Close corporation plans are pre-arranged agreements that make it possible for surviving stockholders to purchase the outstanding shares of a deceased shareholder. In most cases, the agreement will provide the steps necessary to make the purchase, including a formula for determining the number of shares that may be acquired by each of the surviving shareholders. This provision helps to ensure that a balance of shares among the shareholders remains constant.
It is not unusual for shareholders who wish to set up a close corporation plan to accomplish the task with the establishment of a life insurance policy. There are two basic types of policies that may be created to aid in the process of the close corporation plan. The individual stock purchase plan involves each stockholder paying a portion of the premium that is considered to be representative of the total number of shares held by each individual shareholder. This plan tends to work very well if the number of shareholders is relatively small.
A second structure for the insurance policy would be the corporation stock purchase plan. Often employed when the corporation has a large number of shareholders, the premiums associated with each shareholder are paid by the corporation. The value of the policy is determined by the formula used to determine the guaranteed unit price for each issued share. When a shareholder passes away, the corporation in effect uses the insurance coverage to buy back the shares at the agreed upon unit price and then offers them for sale to the surviving shareholders.

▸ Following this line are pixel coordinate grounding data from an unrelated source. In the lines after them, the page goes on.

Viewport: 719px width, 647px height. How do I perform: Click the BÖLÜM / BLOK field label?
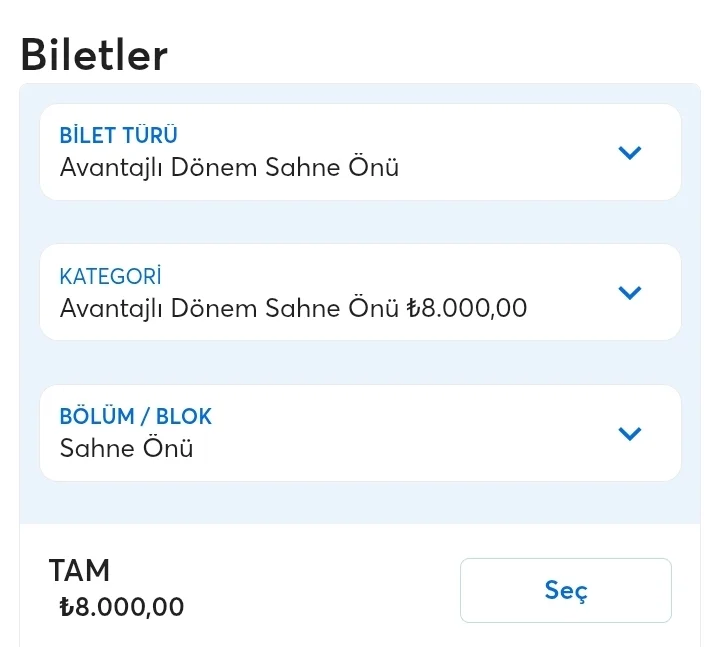pos(136,417)
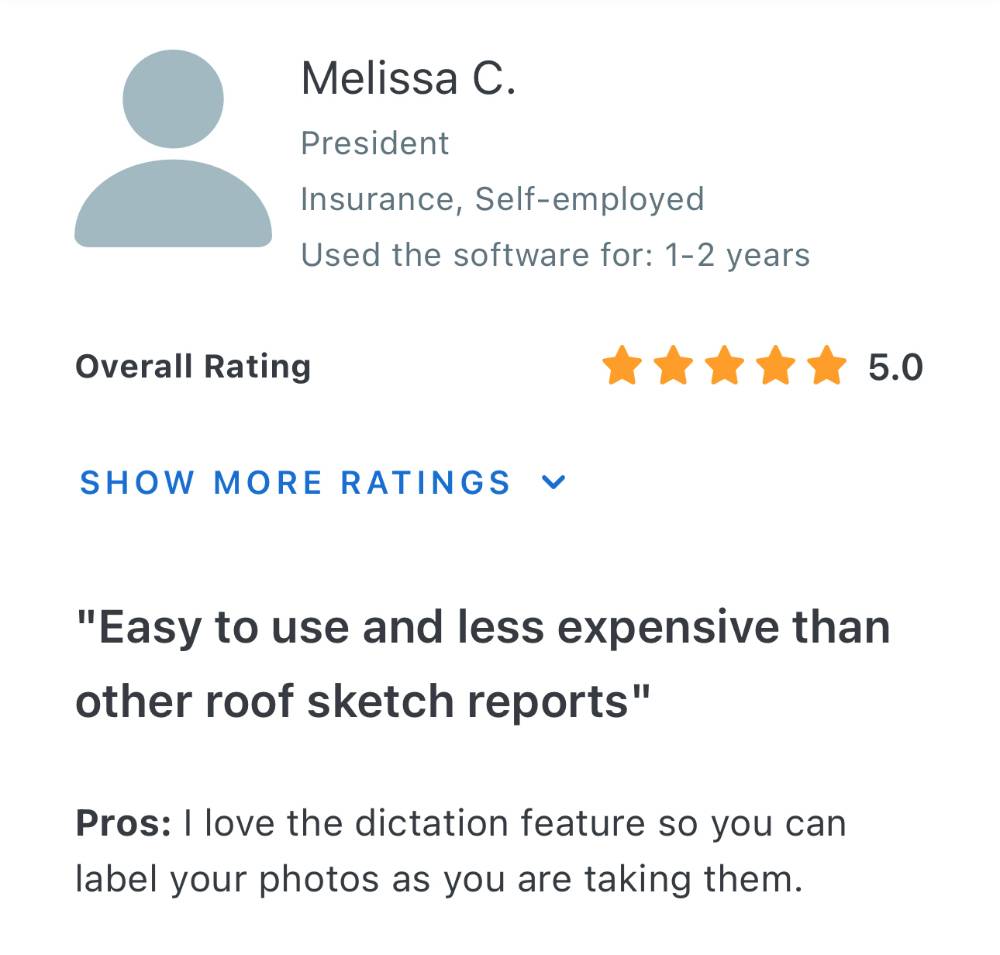
Task: Click the fourth orange rating star
Action: coord(776,366)

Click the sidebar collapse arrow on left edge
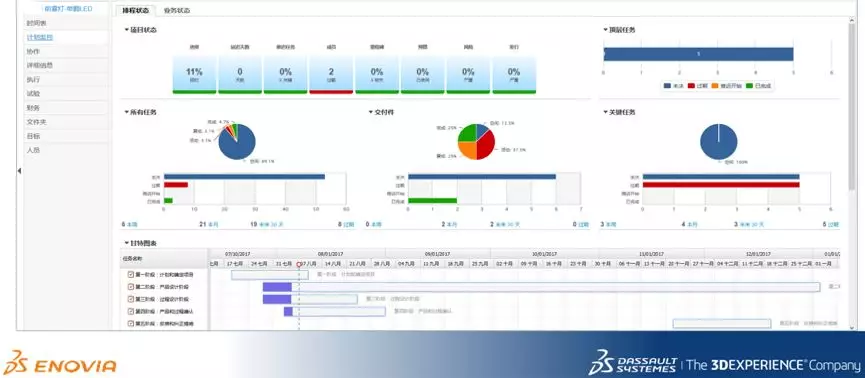pos(19,171)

With both types of insurance coverage associated with the close corporation plan, the premiums cannot be deducted as a business expense. However, any income that is generated from the death benefits associated with the policies do not carry a tax liability. This helps to ensure that the recipients of the redistributed shares do not incur any type of penalty for purchasing the shares.

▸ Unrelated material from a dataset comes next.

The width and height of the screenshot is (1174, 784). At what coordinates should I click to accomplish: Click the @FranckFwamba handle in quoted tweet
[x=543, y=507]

A close corporation plan can be an excellent strategy when the shareholders prefer to keep the financial interest in the company within a selected group of investors. The approach helps to ensure that outside entities cannot attempt to purchase the shares controlled by a recently deceased shareholder and lay the foundation for a takeover attempt. The close corporation plan can also help maintain a degree of stability in a time when the company may need to adjust to the death of a key shareholder.